Duplicate the records below line for line, omitting the pictures from your answer.

[Raw records]
# # # #

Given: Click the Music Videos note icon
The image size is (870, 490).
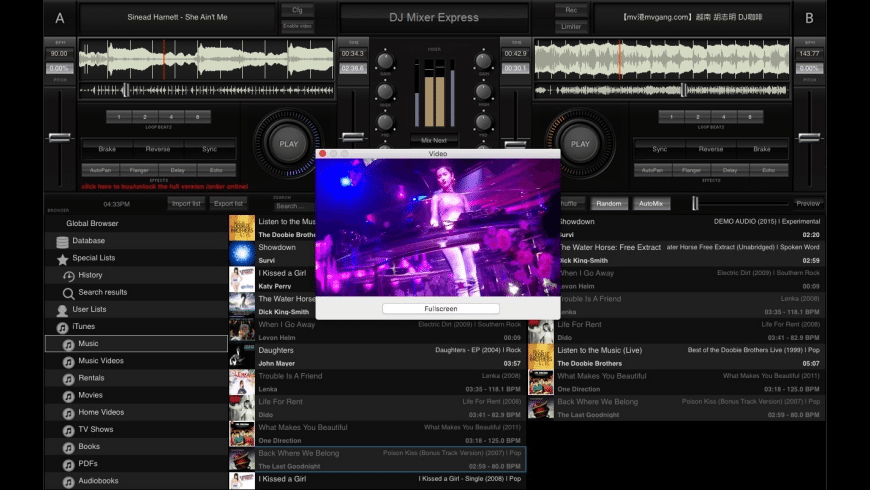Looking at the screenshot, I should (x=68, y=362).
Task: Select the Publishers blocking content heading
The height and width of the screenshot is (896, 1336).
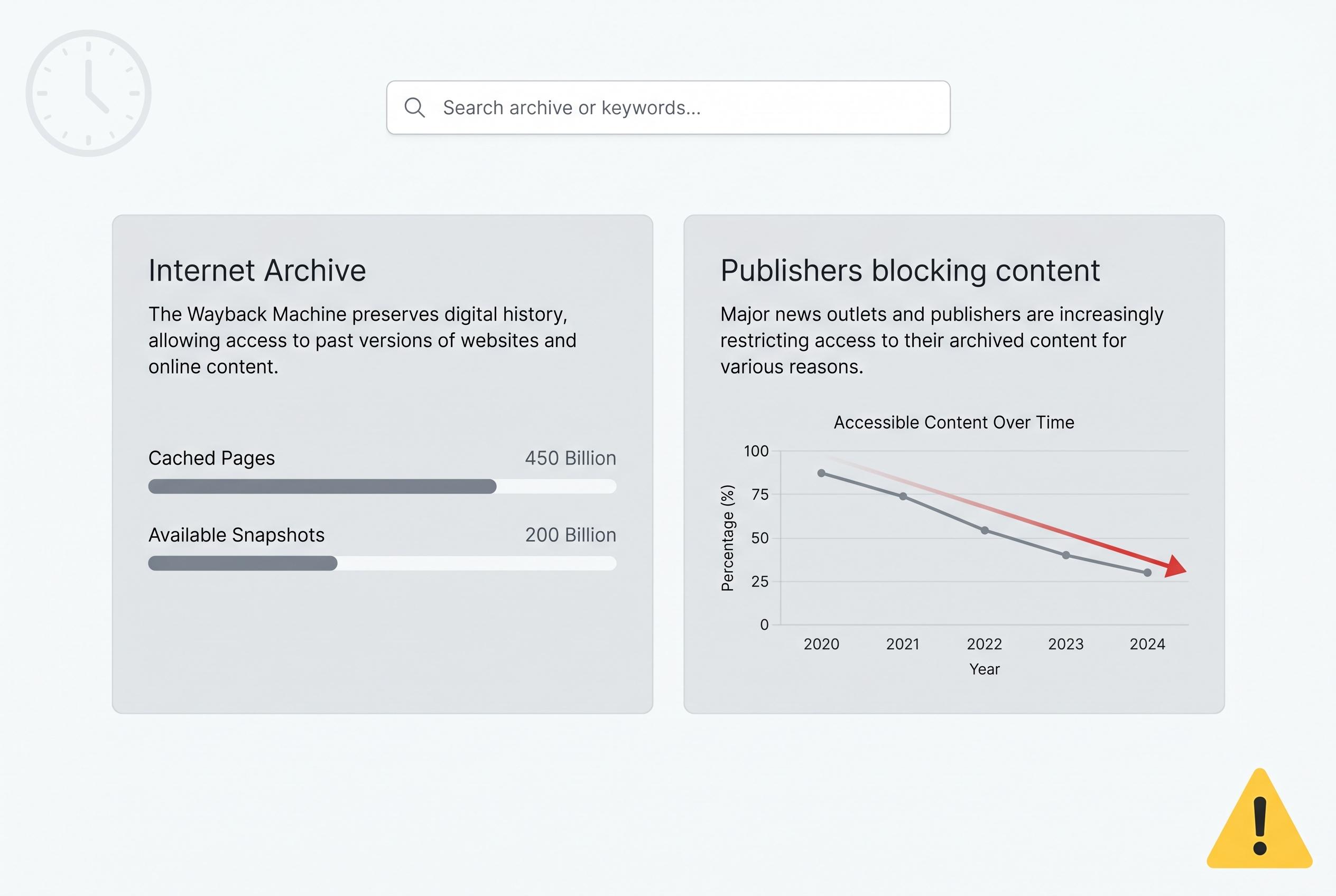Action: [910, 270]
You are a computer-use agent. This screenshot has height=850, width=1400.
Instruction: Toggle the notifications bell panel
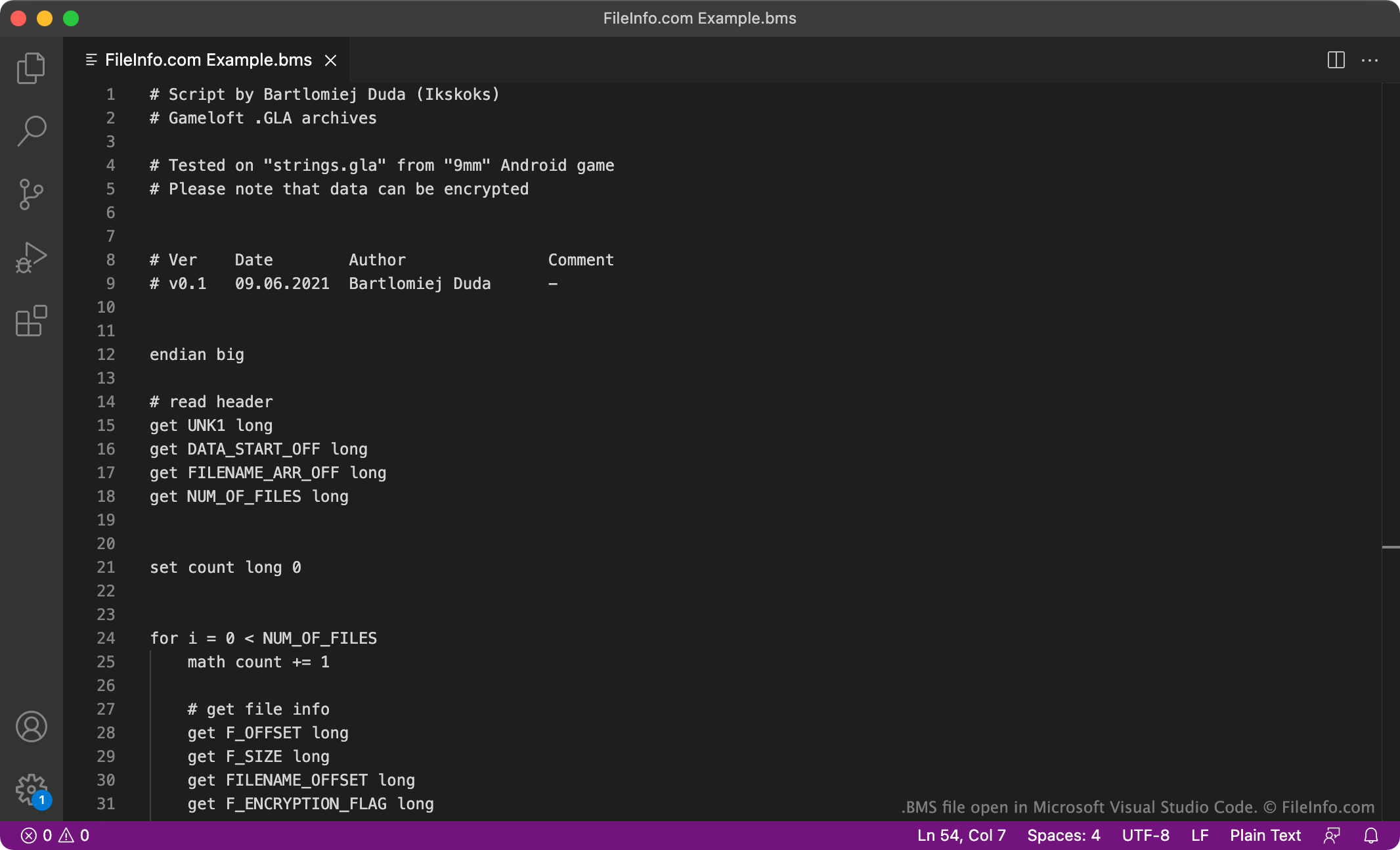1372,835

# # # #

### [Result of this exercise]
Given: Click the Music Videos note icon
The image size is (870, 490).
Looking at the screenshot, I should (x=68, y=362).
Task: Select the Publishers blocking content heading
The height and width of the screenshot is (896, 1336).
Action: [910, 270]
You are a computer-use agent. This screenshot has height=850, width=1400.
Instruction: Toggle the notifications bell panel
1372,835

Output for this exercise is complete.